Hilton Worldwide Holdings Inc (HLT.N), owner of the Conrad and Waldorf Astoria hotel brands, reported a better-than-expected 7 percent rise in quarterly revenue, as increased business travel in United States drove up occupancy rates.
The increase in travel due to the strengthening U.S. economy has resulted in tight supply of hotel rooms. Hilton gets about three-quarters of its revenue from the United States.
Revenue per available room (RevPAR) increased 6.8 percent at U.S. hotels open for at least a year in the fourth quarter ended Dec. 31, Hilton said.
Worldwide comparable RevPAR rose 6.6 percent. RevPAR, a metric of hotel health, is calculated by multiplying a hotel's average daily room rate by its occupancy rate.

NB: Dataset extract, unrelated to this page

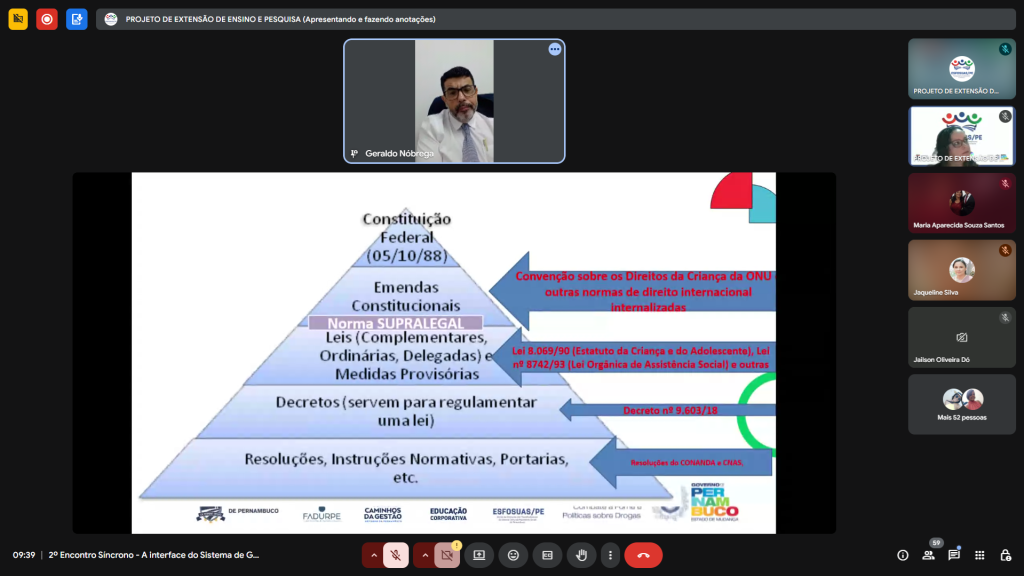Viewport: 1024px width, 576px height.
Task: Toggle the camera on/off button
Action: 447,555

Revenue rose to $2.83 billion from $2.64 billion a year earlier.
Net income attributable to shareholders rose to $158 million, or 16 cents per share, from $26 million, or 3 cents per share. On an adjusted basis, Hilton earned 17 cents per share.

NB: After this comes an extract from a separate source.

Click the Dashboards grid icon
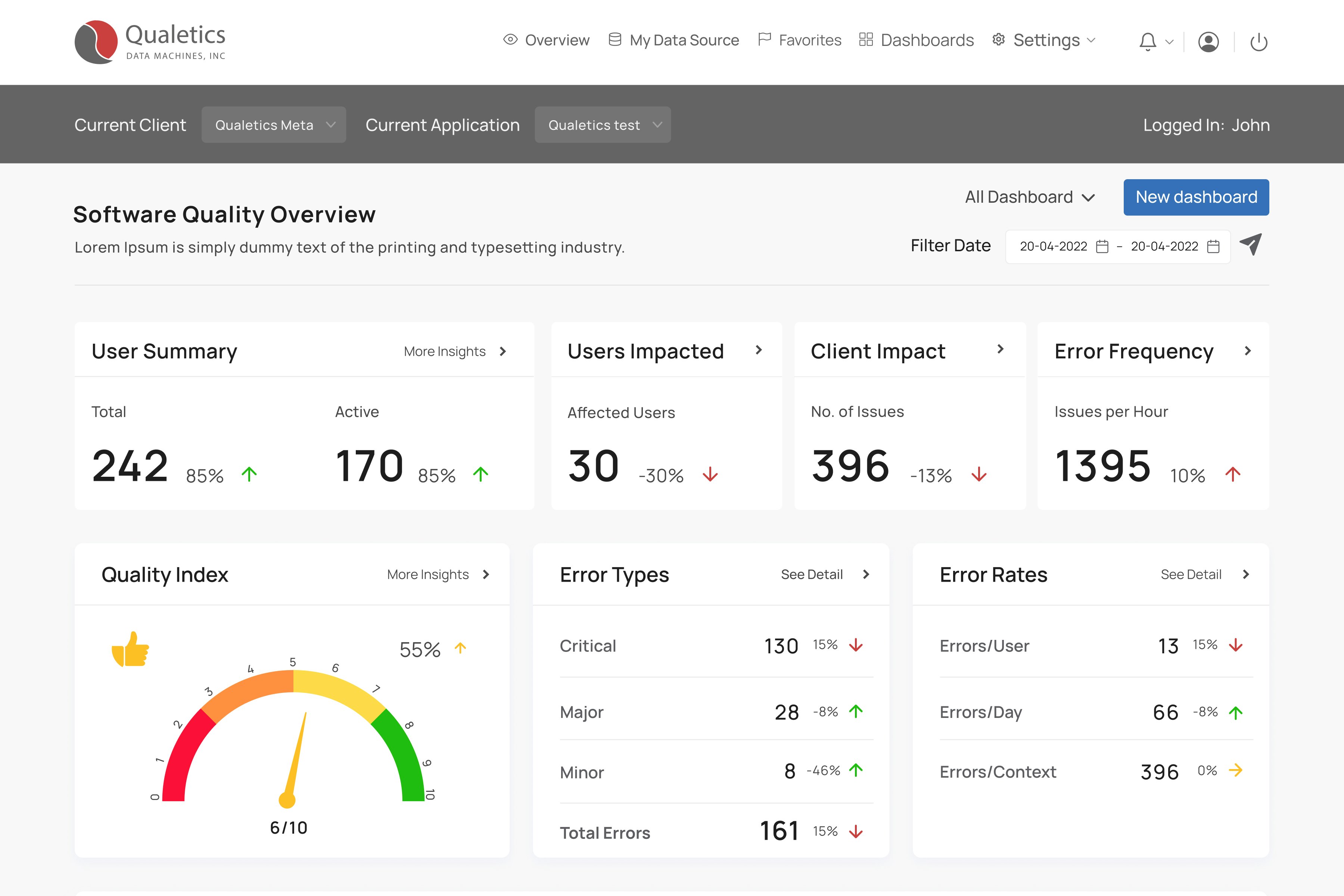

Analysts on average expected a profit of 18 cents per share on revenue of $2.72 billion, according to Thomson Reuters I/B/E/S.
Hilton's fourth-quarter 2013 profit was adjusted for $306 million of pre-tax general, administrative and other expense, and $23 million of pre-tax interest expense, offset by a pre-tax gain on debt extinguishment of $229 million and an $87 million income tax benefit.

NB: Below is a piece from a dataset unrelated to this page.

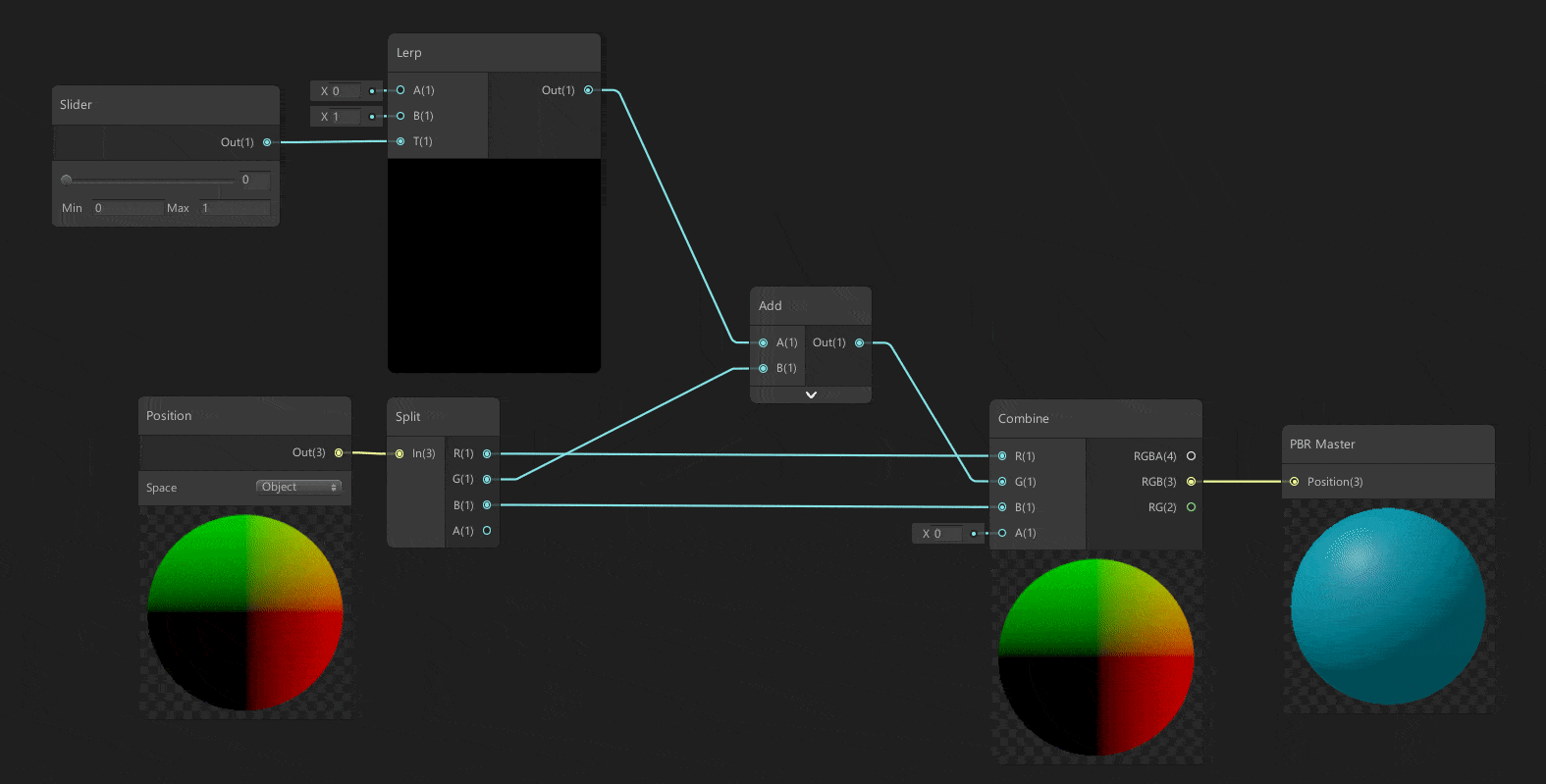
Task: Click the Lerp node T(1) input port
Action: pos(400,141)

The company said it expects an adjusted profit of 10-12 cents per share for the first quarter. Analysts were expecting a profit of 15 cents per share.
Rival Starwood Hotels & Resorts Worldwide Inc (HOT.N), owner of the Sheraton and Westin brands, which has nearly half its properties outside North America, blamed a strong dollar for its lower-than-expected full-year profit forecast of $2.87-$2.97 per share.
Hilton's shares had risen about 10 percent this year up to Tuesday's close of $28.65 on the New York Stock Exchange, outperforming an about 1 percent rise in the Dow Jones U.S. Travel & Leisure Index .DJUSCG.